Teles, who came in a caravan from São Paulo state said black women need to fight for their rights. “We know from several survey institutes that black women are placed in an inferior category (in Brazil).”

Not only are they treated like second-class citizens, say activists, but violence towards the group is very high. The latest Brazilian Census, from 2010, shows that black women make up 25.5 percent of the Brazilian population and is the group with the largest number of victims of violent crimes in the country.

According to the Mapa da Violencia 2015 (Violence Map) developed by UNESCO, Flasco (Latin American Social Sciences Institute) and the Brazilian government murder reports of black women in Brazil grew by 54.2 percent between 2003 and 2013.

Congressional representative Janete Capiberibe was at the march to fight against the discrimination of black women but also to criticize a Constitutional Amendment bill which would transfer to congress the decision of demarcations of indigenous land and quilombos, communities of escaped black slaves set up in the 17th century and still present today.

President Rousseff meets with UN Women representative, Rio de Janeiro, Brazil, Brazil News, Brasília
President Rousseff meets with UN Women representative, photo by Roberto Stuckert/Presidency Press.

However the bill’s critics say if the power of decision is given to congress, large areas waiting to be demarked as indigenous reservations or quilombos would return to rich, white landowners and farmers.

During the afternoon a fight broke out between marchers and pro-impeachment activists in front of Brazil’s Congress and two police officers were arrested after firing their guns in the air.
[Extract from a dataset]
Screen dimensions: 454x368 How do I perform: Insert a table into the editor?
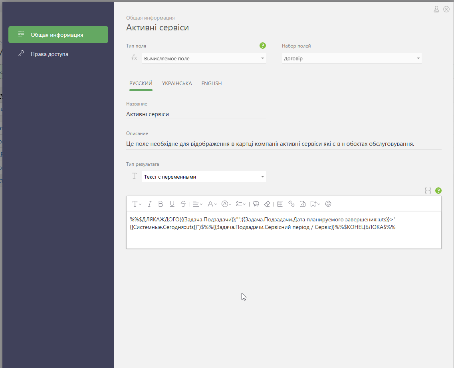(280, 204)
According to Agencia Brasil some women at the march tried to take down an inflatable doll from pro-impeachment protesters, when a police officer who was with the anti-Rousseff group fired shots into the air.

President Dilma Rousseff’s press office stated that Rousseff congratulated the movement and with the thousands of women from around the country who marched. “We have the responsibility to improve our policies that promote racial equality and combat violence,” said Rousseff on social media.

According to President’s press officers, Rousseff noted that the fight against racism, violenceand social and gender inequality is on the government’s agenda. “I reaffirmed our commitment in the fight against racism, against violence and the guarantee of rights and opportunities to black women,” stated Rousseff.

After meeting with the march’s organizers, President Rousseff met with United Nations sub-secretary and executive director of UN Women, Phumzile Mlambo-Ngcuka who also attended the march. Brazil has been elected to preside over the next edition of the UN’s Commission on the Status of Women (CSW) in March 2016 in New York.